EXTRACT PROVIDED -
Lundqvist stopped Rene Bourque on three straight shots from in tight less than a minute after the opening faceoff. He had to handle a Canadiens team energized by the desperation of needing to tie this series with its own world-class goalie, Carey Price, out for the series with an injured leg.
Meanwhile, Tokarski waited for that first shot, alone with his thoughts as his teammates did everything in their power to give the rookie goalie an early lead.
Lundqvist was making that difficult with five saves in the first three minutes of the game. He was being a superstar.
Eventually, at some point, Tokarski knew it would be his turn.
When it finally came, when Martin St. Louis found himself all alone in front of the net at 4:22 of the first period, Tokarski was a superstar for a brief moment in time.
The 21,273 fans in Bell Centre were waiting for that save all day, ever since Canadiens coach Michel Therrien announced following the morning skate that Price would be lost for the series. The cheer Tokarski got for making that one save was a rousing ovation of relief, one that said maybe this kid with no experience and the winning pedigree can do this after all.
The fans in this city have seen goalies come out of nowhere to do great things in the playoffs before, and there may have been a sense that Tokarski could be the latest in a long line of spring breakouts.
When the Canadiens took the lead at 6:14 on what was essentially a lucky bounce, with Lundqvist attempting to whack the puck out of harm's way and instead knocking it off Max Pacioretty and into his net, that relief turned into euphoria.
It lasted 17 seconds.
The very next shot Tokarski saw wound up behind him on an equally lucky bounce when defenseman Ryan McDonagh's shot from the point deflected off Canadiens defenseman Josh Gorges, off the goal post to Tokarski's right and into the net.
That euphoria turned back to nervous energy in the building, and Tokarski had to do everything in his power not to allow the next goal.
Except Tokarski is not Lundqvist.

STORED DATA -
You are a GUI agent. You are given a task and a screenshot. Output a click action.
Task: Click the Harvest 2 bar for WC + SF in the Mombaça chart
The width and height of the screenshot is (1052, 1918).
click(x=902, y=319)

TASK INSTRUCTIONS -
**a.** Answer these questions using the game report:
(i) How many fans were in Bell Centre?
(ii) At what time in the first period did the Canadiens take the lead?
(iii) Which player's shot from the point deflected off Josh Gorges and into the net?
**b.** Retype the game report word for word, from "Lundqvist stopped Rene" to "moment in time.".
**c.** Continue the game report from the point where it stops.

RESULTS OF THE EXERCISE -
**a.**
(i) 21,273
(ii) 6:14
(iii) Ryan McDonagh's

**b.**
Lundqvist stopped Rene Bourque on three straight shots from in tight less than a minute after the opening faceoff. He had to handle a Canadiens team energized by the desperation of needing to tie this series with its own world-class goalie, Carey Price, out for the series with an injured leg.
Meanwhile, Tokarski waited for that first shot, alone with his thoughts as his teammates did everything in their power to give the rookie goalie an early lead.
Lundqvist was making that difficult with five saves in the first three minutes of the game. He was being a superstar.
Eventually, at some point, Tokarski knew it would be his turn.
When it finally came, when Martin St. Louis found himself all alone in front of the net at 4:22 of the first period, Tokarski was a superstar for a brief moment in time.

**c.**
As the perennial all-star on the Rangers' side of the ice turned aside scoring chance after scoring chance, with Montreal outshooting New York 13-5 through 14 minutes of the first, Tokarski knew he couldn't flinch.
Then he did.
With a little more than a minute left in the first period, Rangers forward Chris Kreider, Public Enemy No. 1 in Montreal after he crashed into Price and knocked him out of the series, sent a cross-ice pass to Rick Nash.
Nash didn't get everything on his one-timer, but he didn't have to rip it. Shooters in the American Hockey League don't get shots off as quickly as Nash did, and Tokarski didn't get across his crease in time to make the save.
"I thought I played well, but I came up short with a few big saves," Tokarski said. "[Lundqvist] made a few more big saves, game-changers, than I did. That was the difference tonight."
That risks being the difference in this series, because there is no way Therrien can go back on his decision now.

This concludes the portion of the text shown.